## Supplied entries

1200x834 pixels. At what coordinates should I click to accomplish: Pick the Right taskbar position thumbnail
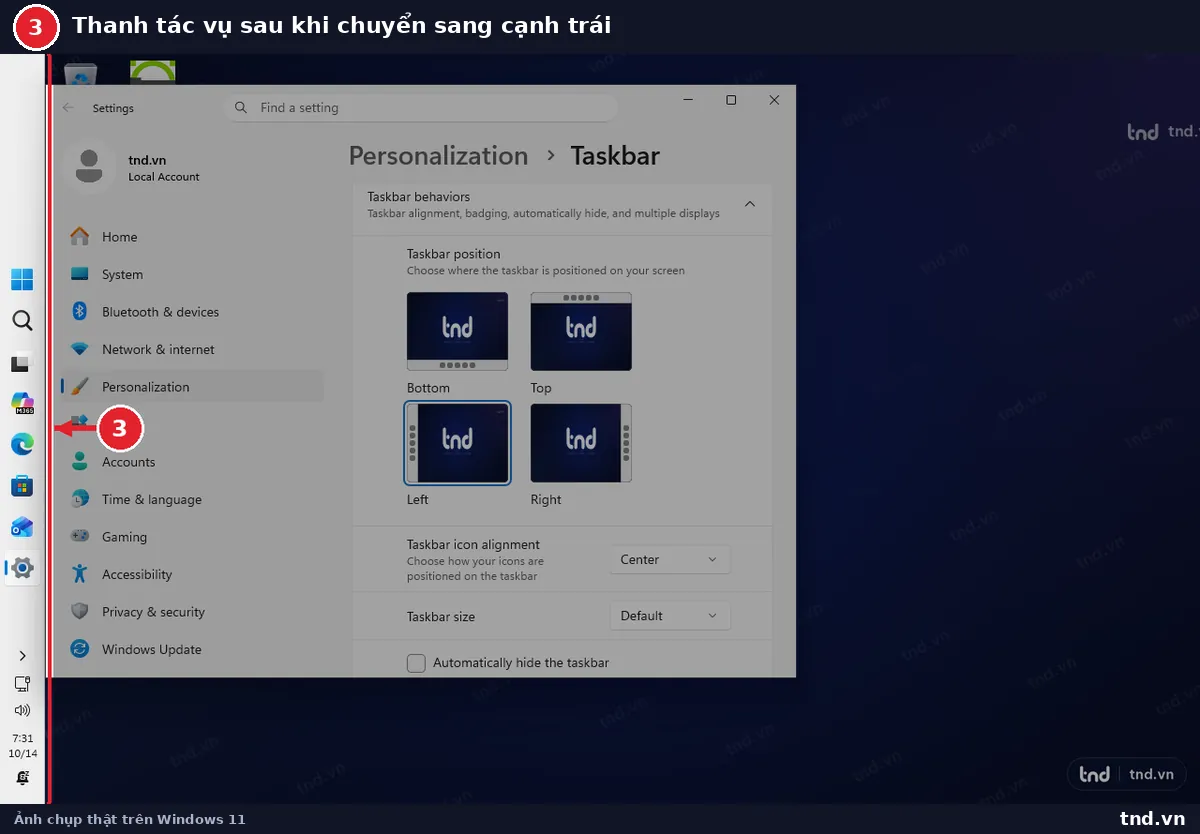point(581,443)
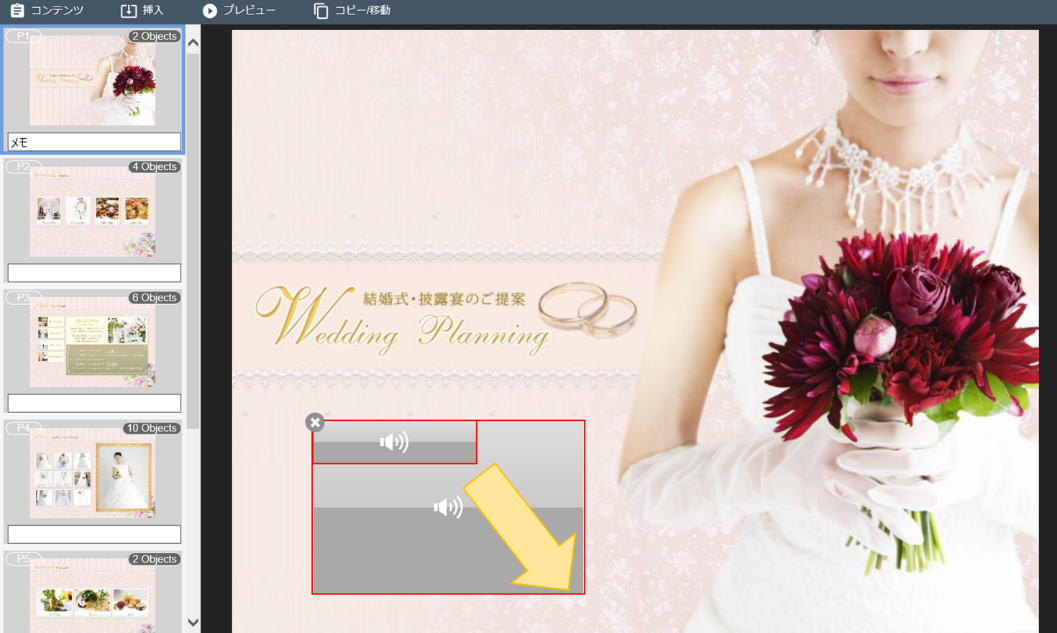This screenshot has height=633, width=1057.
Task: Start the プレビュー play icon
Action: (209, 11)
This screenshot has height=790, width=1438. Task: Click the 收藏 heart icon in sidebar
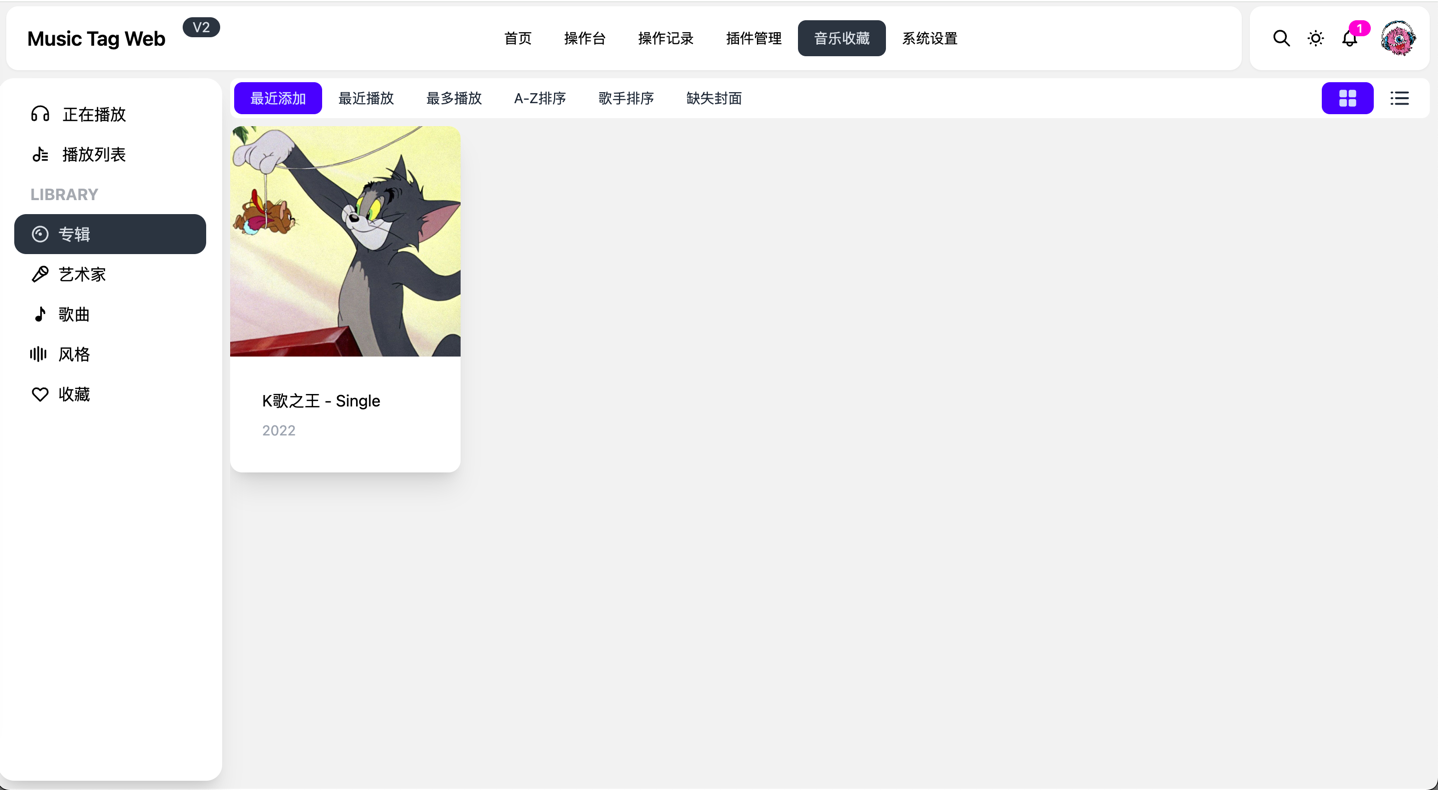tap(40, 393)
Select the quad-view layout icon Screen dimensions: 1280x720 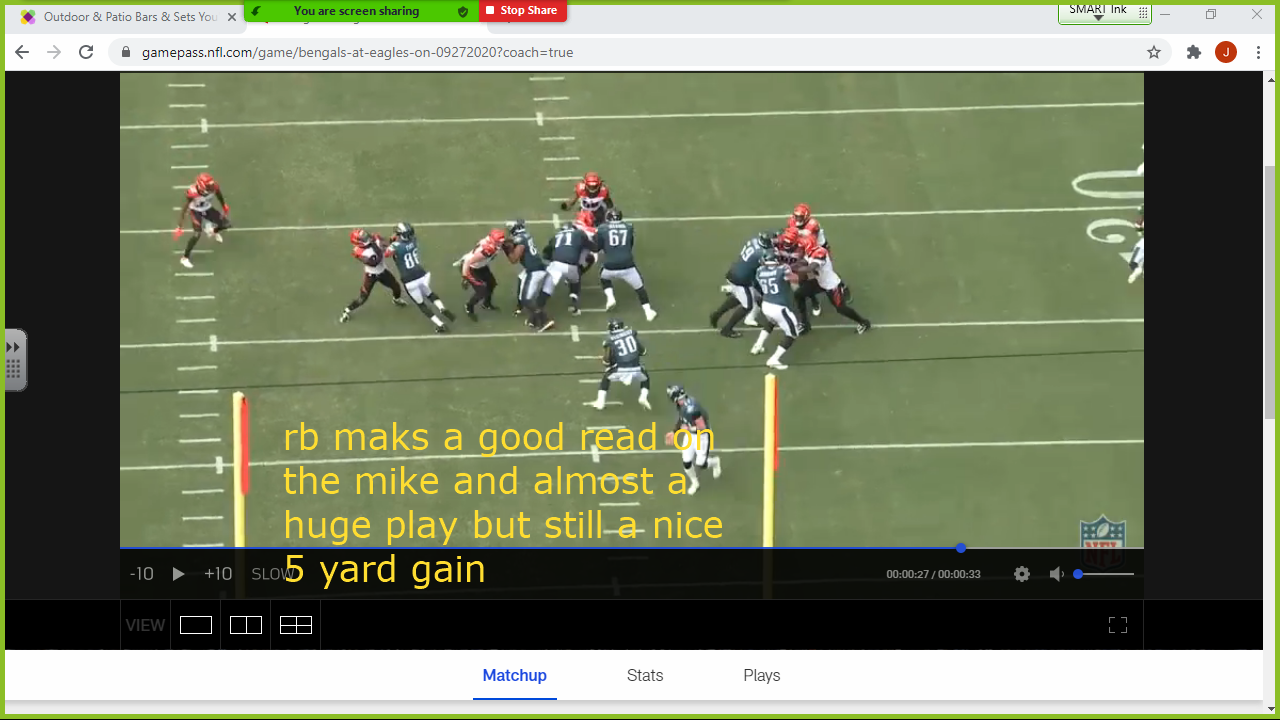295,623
* * *
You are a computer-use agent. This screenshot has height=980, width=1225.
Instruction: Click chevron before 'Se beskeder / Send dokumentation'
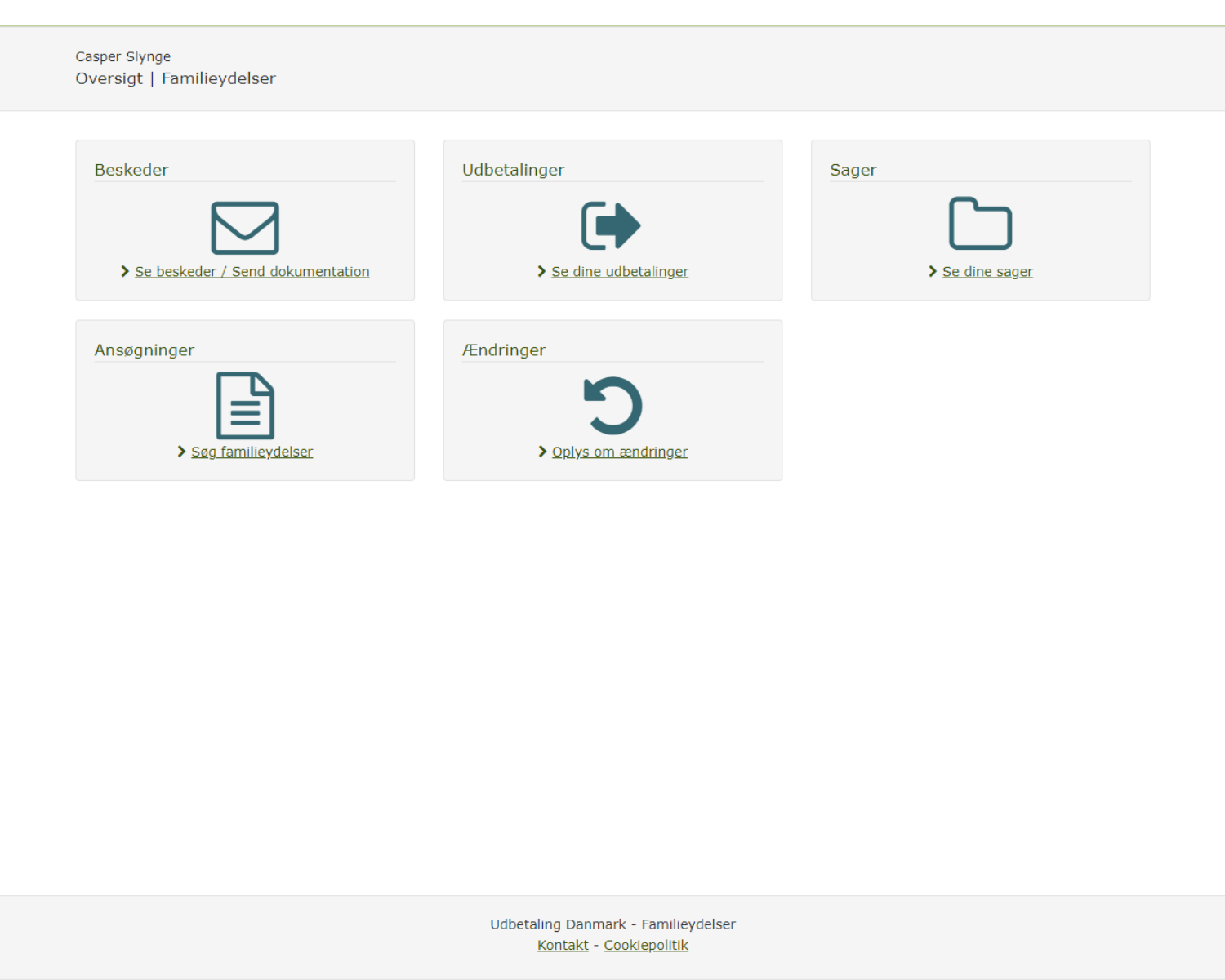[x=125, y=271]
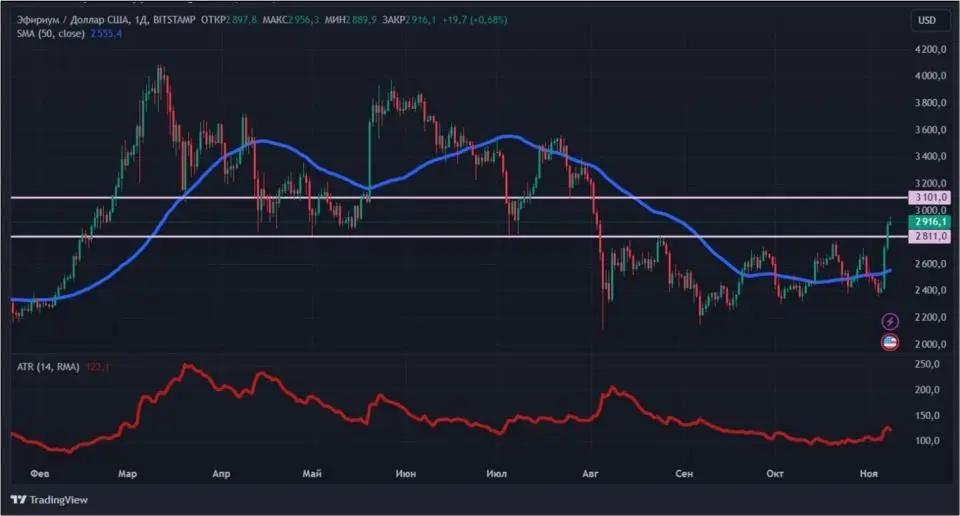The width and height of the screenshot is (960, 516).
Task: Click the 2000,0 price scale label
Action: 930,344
==
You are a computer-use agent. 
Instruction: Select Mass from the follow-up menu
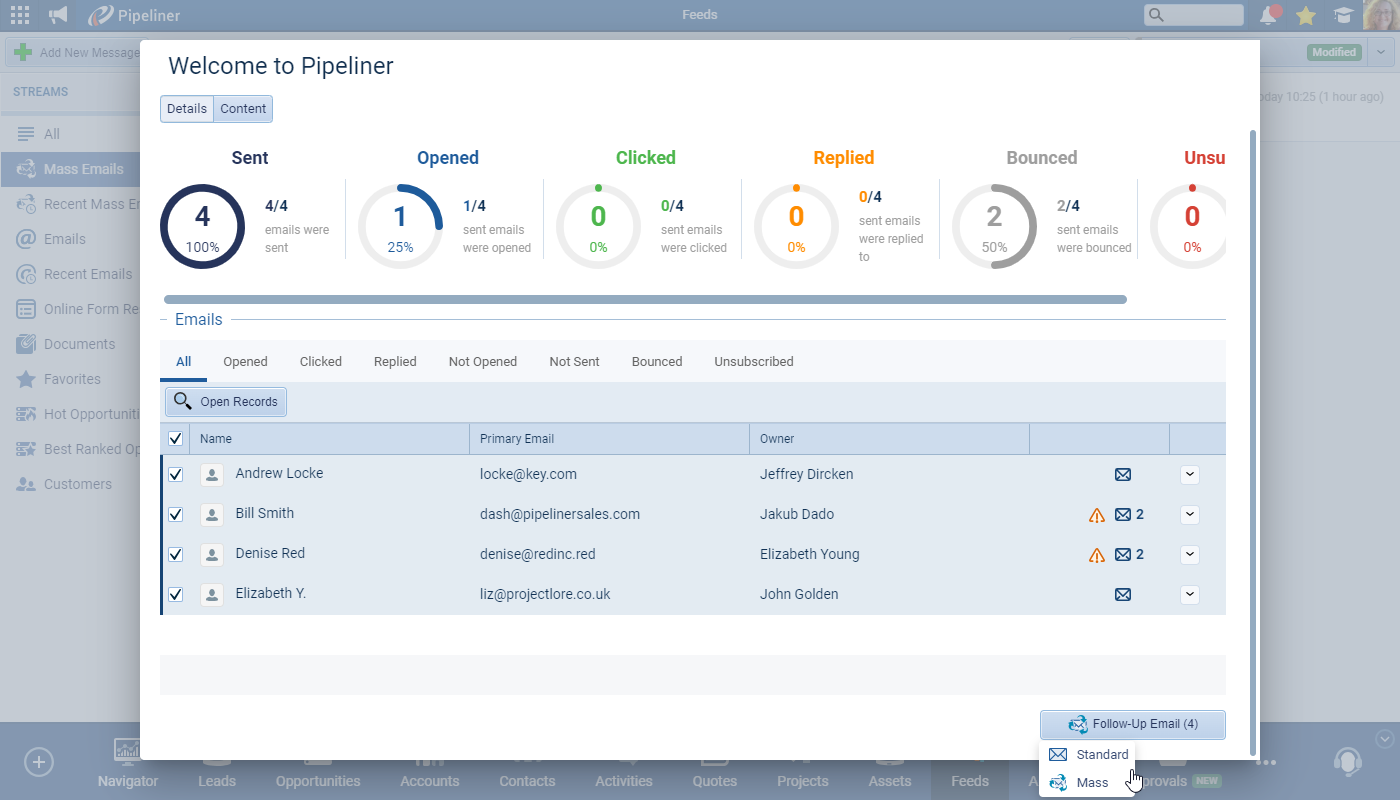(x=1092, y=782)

## What the exercise asks
Looking at the listing above, which lines hold "computer"? Copy every such line.

## Finished exercise
You are a computer-use agent. This screenshot has height=980, width=1225.
You are a computer-use agent. 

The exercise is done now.